● **Goal of the exercise**
Copy out each line of the listing below where the string "width" appears.

● **Input material**

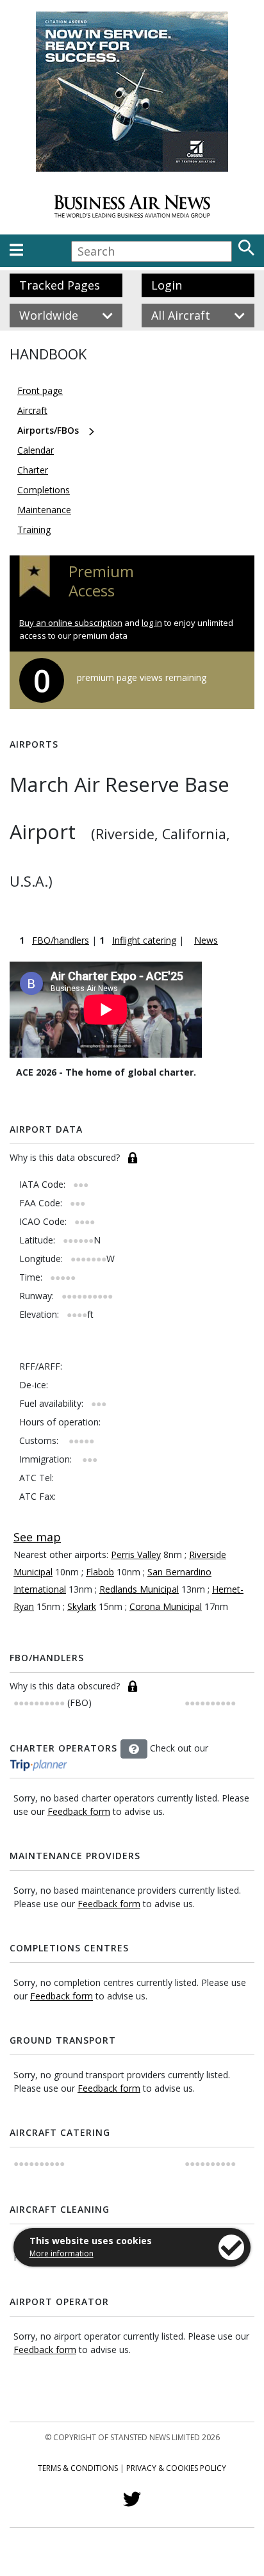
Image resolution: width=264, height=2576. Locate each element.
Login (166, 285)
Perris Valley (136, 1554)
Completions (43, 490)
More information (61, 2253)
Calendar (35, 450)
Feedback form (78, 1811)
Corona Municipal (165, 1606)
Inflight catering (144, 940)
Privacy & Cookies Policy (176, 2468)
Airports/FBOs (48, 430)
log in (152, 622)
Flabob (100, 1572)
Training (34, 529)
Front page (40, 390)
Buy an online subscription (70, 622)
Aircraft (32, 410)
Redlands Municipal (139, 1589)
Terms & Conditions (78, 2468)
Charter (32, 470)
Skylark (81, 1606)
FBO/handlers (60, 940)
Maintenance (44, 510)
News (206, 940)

==

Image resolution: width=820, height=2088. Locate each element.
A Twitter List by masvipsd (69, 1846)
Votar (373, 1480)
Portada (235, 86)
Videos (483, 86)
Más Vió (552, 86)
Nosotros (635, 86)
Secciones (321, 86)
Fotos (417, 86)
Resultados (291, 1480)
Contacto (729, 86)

● **Answer to the problem**
Image resolution: width=264, height=2576. Locate each element.
Image resolution: width=820, height=2088. Locate each element.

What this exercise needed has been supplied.